Identification of a type I IFN- and IRF-inducible enhancer in the 5′-UTR intron of MAVS in large yellow croaker Larimichthys crocea

The mitochondrial antiviral signaling protein (MAVS) relays signals from RIG-I-like receptors (RLRs) to induce type I interferon (IFN) production. In teleost fish, MAVS expression is significantly upregulated in response to viral infections or synthetic double-stranded RNA (dsRNA), whereas mammalian MAVS does not exhibit a similar response. However, the mechanisms regulating MAVS expression in teleosts remain unclear.
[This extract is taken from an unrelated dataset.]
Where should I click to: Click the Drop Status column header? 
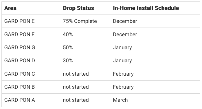[x=78, y=8]
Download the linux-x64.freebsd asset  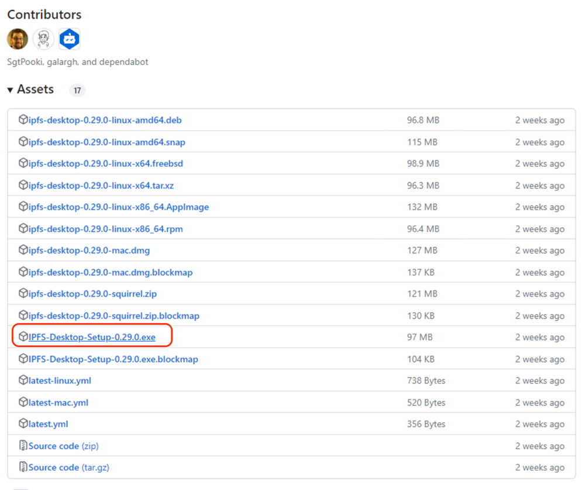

In this study, we demonstrate that the viral mimic poly(I:C)-induced upregulation of Larimichthys crocea (Lc) MAVS occurs via the type I IFN signaling pathway. Inhibition of the JAK-STAT pathway significantly suppressed both poly(I:C)- and LcIFNi-induced LcMAVS expression. Further analysis revealed that an enhancer in the 5′- untranslated region (UTR) intron of LcMAVS contains two functional interferon-stimulated response elements (ISREs), which are crucial for its activation. The enhancer activity of LcMAVS is regulated by interferon regulatory factors (IRFs), including IRF1, IRF3, IRF7, IRF9, and IRF11. These IRFs form several heterodimeric complexes, such as IRF1/3, IRF1/7, IRF3/7, and IRF3/11, to mediate LcMAVS enhancer activation. Structural analysis indicates that the ISRE motifs in the intronic enhancer can accommodate two or three DNA-binding domains (DBDs) from IRFs. These findings provide a potential explanation for the differential regulation of MAVS in response to stimuli in teleosts and mammals. Furthermore, our study demonstrates that MAVS is an interferon-stimulated gene (ISG) in a marine fish, providing insights into the evolutionary divergence of the vertebrate RLR signaling pathway.